Warren Buffett announced plans Monday to give away more than $1.3 billion to foundations run by his children.

The news came along with Buffett’s final letter to Berkshire Hathaway shareholders as the company’s CEO.

Buffett, who is 95 years old, announced in May that he would step down as CEO of the Omaha-based company before the end of the year.

In a news release accompanying the letter, Buffet said he will give 2.7 million class B shares of Berkshire Hathaway stock to four family foundations. At Monday’s closing price of $497.18 per share, that makes the donation worth a little less than $1.35 billion.

He also said he will accelerate plans to give away his nearly $150 billion fortune, but not because of any worry about the company.
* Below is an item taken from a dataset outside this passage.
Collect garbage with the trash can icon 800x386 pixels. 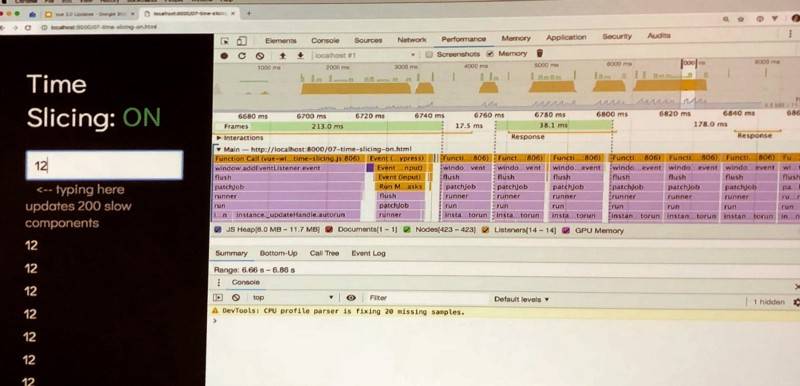click(x=540, y=53)
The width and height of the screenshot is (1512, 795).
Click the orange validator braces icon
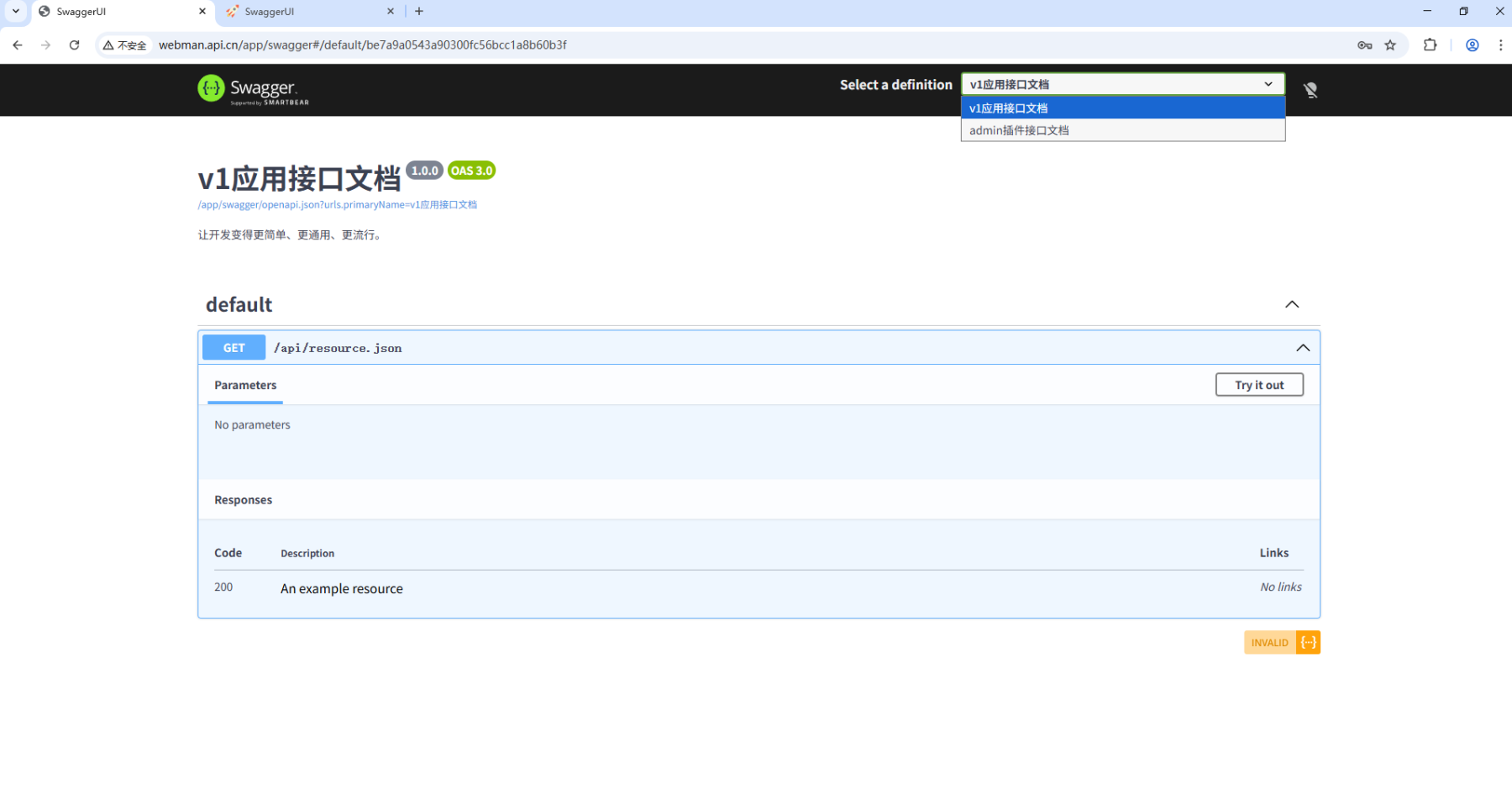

“The acceleration of my lifetime gifts to my children’s foundations in no way reflects any change in my views about Berkshire’s prospects,” Buffett wrote. “Greg Abel has more than met the high expectations I had for him when I first thought he should be Berkshire’s next CEO.”

He did say, however, that he plans to hold on to a significant portion of his class A shares of Berkshire Hathaway stock, which carries a much higher price, “until Berkshire shareholders develop the comfort with Greg that Charlie and I long enjoyed.”

"That level of confidence shouldn’t take long,” Buffett wrote. “My children are already 100% behind Greg as are the Berkshire directors.”

In the seven-page letter, Buffett touched on topics including all the talented people he met in Omaha, his health and longevity, the house he bought in 1958 that he still owns, and what he sees as a misguided effort to publicize the pay of executives of public companies, which has led to skyrocketing pay as the executives convince their boards that they deserve more than their competitors.

“The new rules produced envy, not moderation,” Buffett wrote. “The ratcheting took on a life of its own. What often bothers very wealthy CEOs – they are human, after all – is that other CEOs are getting even richer. Envy and greed walk hand in hand. And what consultant ever recommended a serious cut in CEO compensation or board payments?”

Buffett famously accepted only modest compensation, preferring instead to build wealth through his company holdings.